Nauplie conserve le souvenir de deux mosquées ottomanes. L’une est devenu un cinéma à l’abandon, l’autre fut le premier parlement.
Tirinthe. Remparts cyclopéens (-1400 -1300), mégaron et portes dérobées de l’époque mycénienne.
Mycènes, mortier en pierre, 1400 – 1050 avant J.-C.
Musée de Mycènes. Conuli, dont j’ai trouvé un exemplaire en terre cuite sous les oliviers d’un tholos ruiné. Conuli, c’est-à-dire petit poids suspendu au bas d’une robe mycénienne il y a 3200 ans.

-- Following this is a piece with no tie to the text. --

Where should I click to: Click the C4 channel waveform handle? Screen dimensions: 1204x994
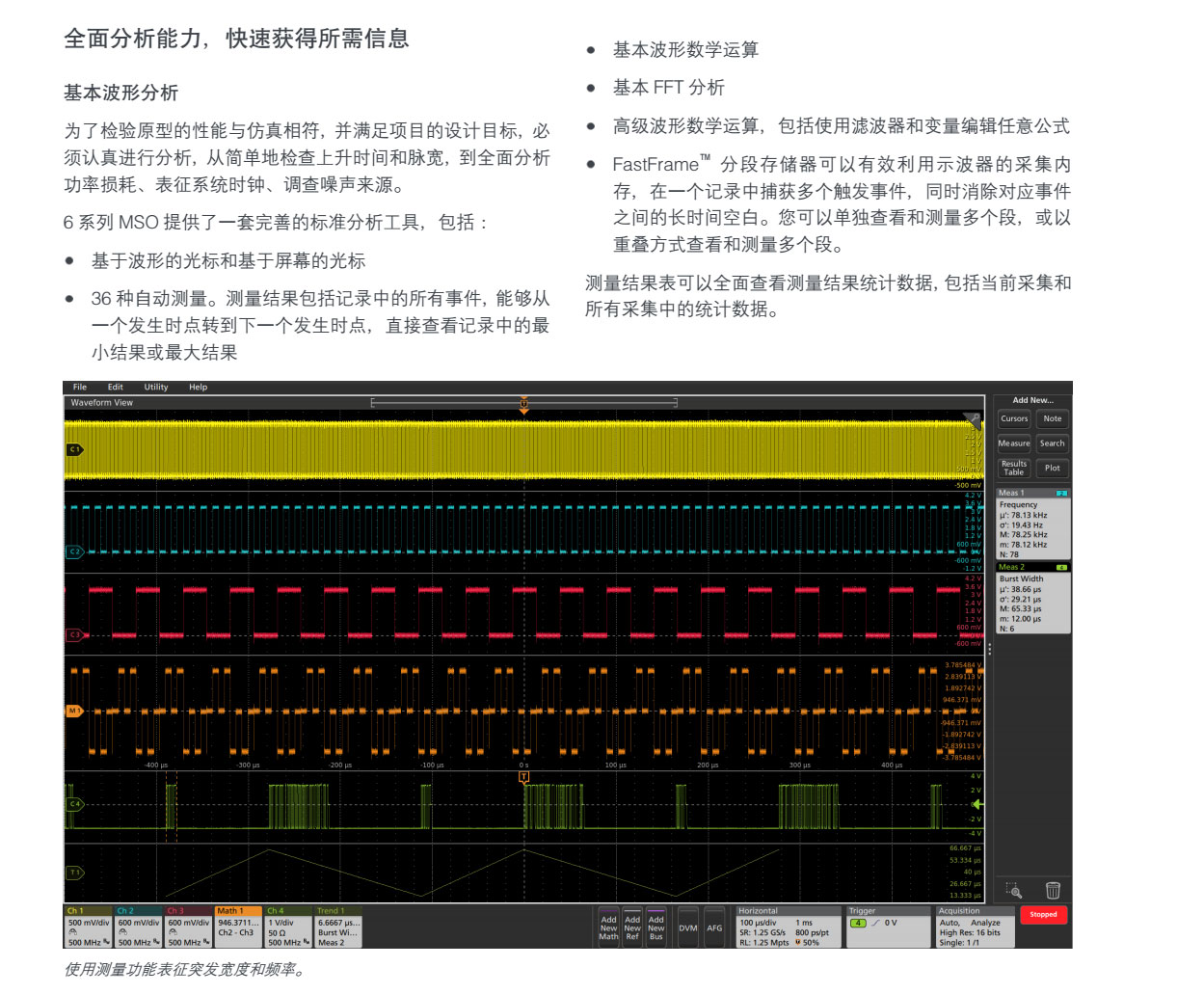click(74, 803)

Trésor d’Atrée ou Tombeau d’Agamemnon. Tombe à coupole souterraine de l’âge du bronze, 1350 – 1250 av. J.-C. et la promiscuité admirative des touristes à l’étonnante familiarité.
À gauche, Mycènes. À droite, Helliniko, la pyramide encore.
Prodromou, un des monastères accrochés dans les gorges du Lousios en Arcadie avec une douzaine (?) de moines.
Prodromou: un moine nous offre du café, des loukoums et des biscuits sur des divans aux motifs bariolés. Sur les murs, le souvenir des moines photographiés en noir et blanc.
Italie du Nord, autoroute, 110 km/h, dessins à la volée. Il y a beaucoup d’animaux, mais tous sur les enseignes…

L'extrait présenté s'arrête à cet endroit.